Les Metering sont des tentatives visant à produire des appareils de mesure à partir du métrage de la pellicule. « Quand j'ai commencé à faire des films, avant même de devenir étudiant, je trouvais curieux les termes utilisés, « footage » ou « métrage » en français, car ce n'était pas la durée du plan qui était comptée, mais simplement la longueur du matériel utilisé pour le tourner. Cela a dû naitre dans les laboratoires qui produisaient et développaient la pellicule, mais l'usage quotidien de ces termes me semblait véritablement étrange. Avec les Metering, j'ai donc pris cela assez littéralement et j'ai tenté de produire des longueurs utiles de pellicules en utilisant un timing intérieur. Ainsi, ce que je fais, c'est filmer un ruban métrique se rétracter pendant 25 secondes (la durée pour un film tourné à pleine vitesse sur ma Bolex) pour avoir exactement la même durée de film. 
Ce qui signifie que le ruban métrique va trop vite pour être net, donc les seuls moments nets sont au début et à la fin du plan. Et pourtant, on fabrique bien de la mesure, et à échelle humaine. » 
Les pièces sont présentées dans le projecteur à la bonne vitesse, puis utilisées pour mesurer le dispositif dans les pièces dans lesquelles elles sont projetées, pour déterminer la distance entre le projecteur et l’écran ainsi que la taille de l’écran. 

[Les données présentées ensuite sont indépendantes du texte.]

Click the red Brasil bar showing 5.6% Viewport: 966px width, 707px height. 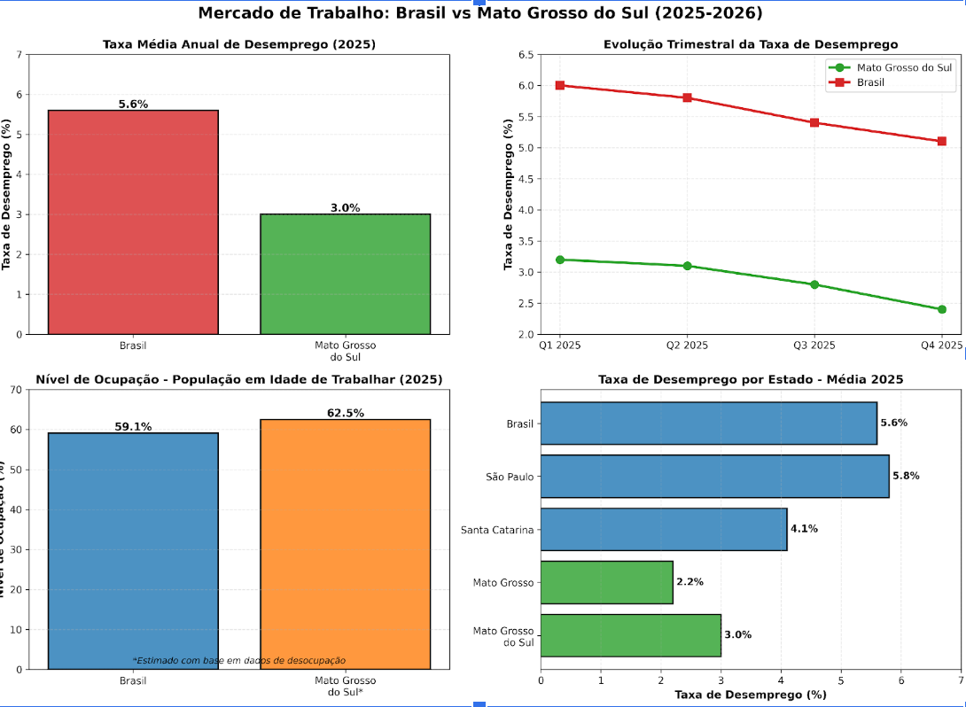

L’autre série d’images représente Jeanne1 de la série Stationaery. Ce sont des films qui sont reproduits en une ou plusieurs images fixes obtenues en scannant le film via un écran d’ordinateur, en couleur et avec un scanner plat. Cette pièce, Jeanne1, est basée sur Jeanne Dielmann, 1038 Quai de Bruxelles, réalisé par Chantal Akerman et tourné par Babette Magolte. Les scans sont en haute définition et en couleurs donc l'opération prend énormément de temps. Avec le modèle de scanner utilisé, chaque scan prend environ une heure donc chaque photogramme a une image pour une heure de film une fois terminé. Les films sont toujours extrêmement préoccupés par l’image, l’utilisation de l’image et sa clarté comme un véhicule de la pensée. Les images montrées ici sont issues de la première heure du film. Toutes les couleurs sont effacées par le mouvement de l’image durant le scan, laissant uniquement du noir et du blanc avec l’apparition de nuances de gris pour les parties du film qui bougeaient plus lentement. Cette manipulation résume l’illusion d’une couleur produite par le moniteur à son état d’origine : le faisceau lumineux qui traverse depuis l'arrière. Aucune couleur n'est réelle donc la reproduction ici est une forme d’échantillon de réalité.